La France est prête à travailler avec un gouvernement de l’Autorité palestinienne dès lors qu’il exprime son refus de la violence, son engagement en faveur du processus de paix et son acceptation de l’ensemble des accords conclus, notamment avec Israël. Une réconciliation définie sur ces bases constituerait un progrès vers la solution de deux États.
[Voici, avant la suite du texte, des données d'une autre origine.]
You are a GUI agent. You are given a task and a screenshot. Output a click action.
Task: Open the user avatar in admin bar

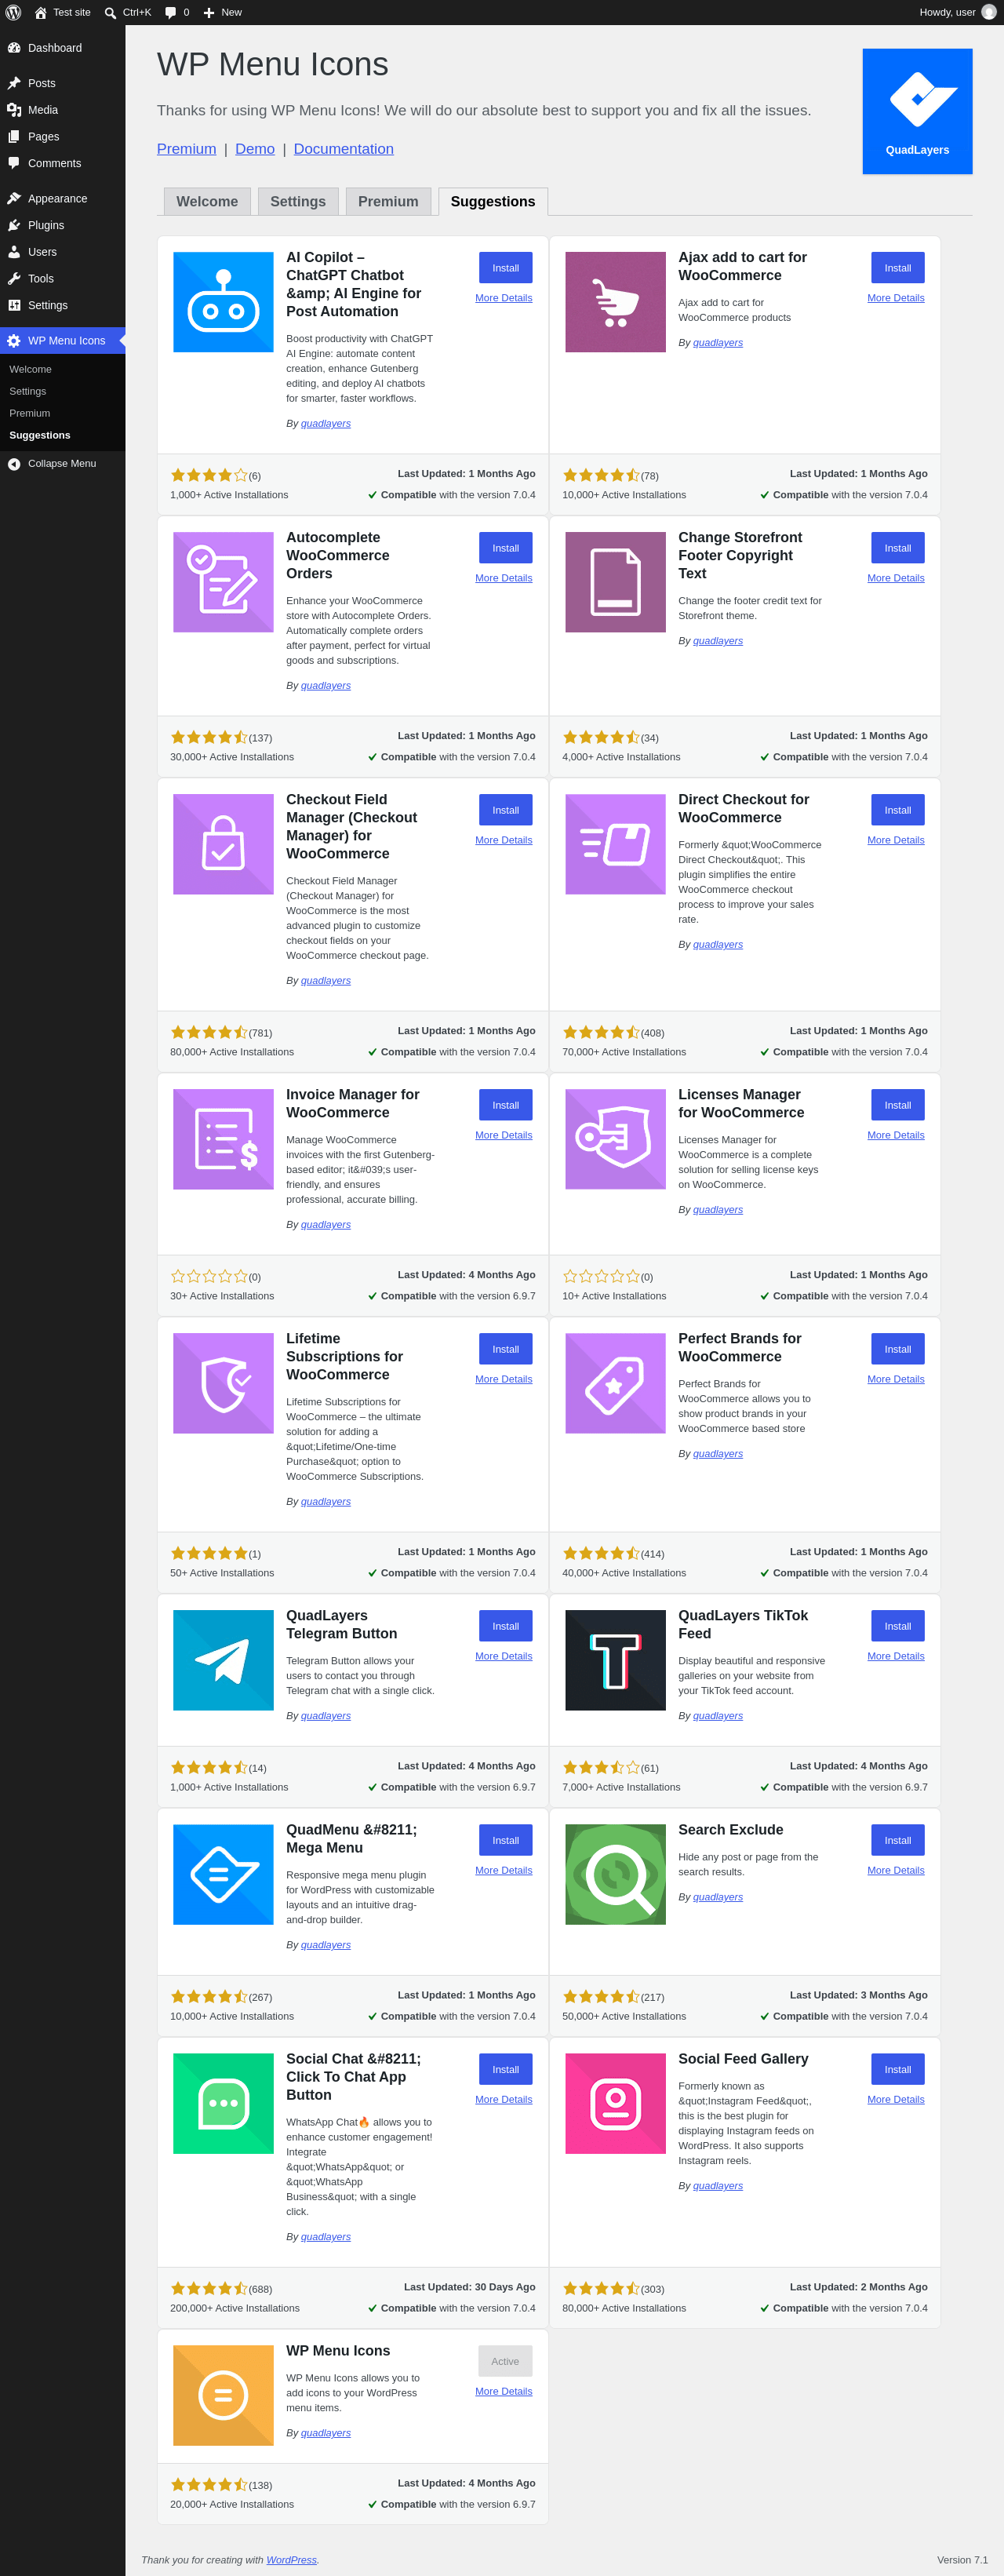click(988, 12)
Les pourparlers ne sont, à cette date, que suspendus. M. Abbas s’est engagé, devant la direction de l’OLP, à ce que ce futur gouvernement rejette la violence et reconnaisse l’État d’Israël. Il a effectué un geste d’ouverture important en reconnaissant publiquement, pour la première fois, que « l’Holocauste était le crime le plus odieux de l’histoire moderne ». Ces déclarations doivent être mises à son crédit. Elles constituent un geste d’ouverture qui peut servir de base à la reprise du dialogue entre les parties et à la relance des efforts de paix.

Madame la Présidente,

Nous venons d’entendre une fois de plus de part et d’autre les mêmes arguments pour rejeter la responsabilité de l’impasse sur l’autre côté. En réalité, cette répétition de la même rhétorique, séance du Conseil après séance du Conseil, souligne une fois de plus si besoin en était que les deux parties sont incapables d’aller à la paix par elles-mêmes même si les États-Unis soutiennent ces efforts.

Tôt ou tard, nous devrons en conclure que, soit nous nous résignons et laissons le conflit à lui-même, soit la communauté internationale décide d’intervenir de tout son poids pour parvenir à un accord dont, après tout, nous connaissons les paramètres fondamentaux.

Il est paradoxal que d’un côté nous soyons capables de rédiger dans ses grandes lignes ce que serait un traité de paix et que de l’autre toutes les initiatives de paix échouent les unes après les autres.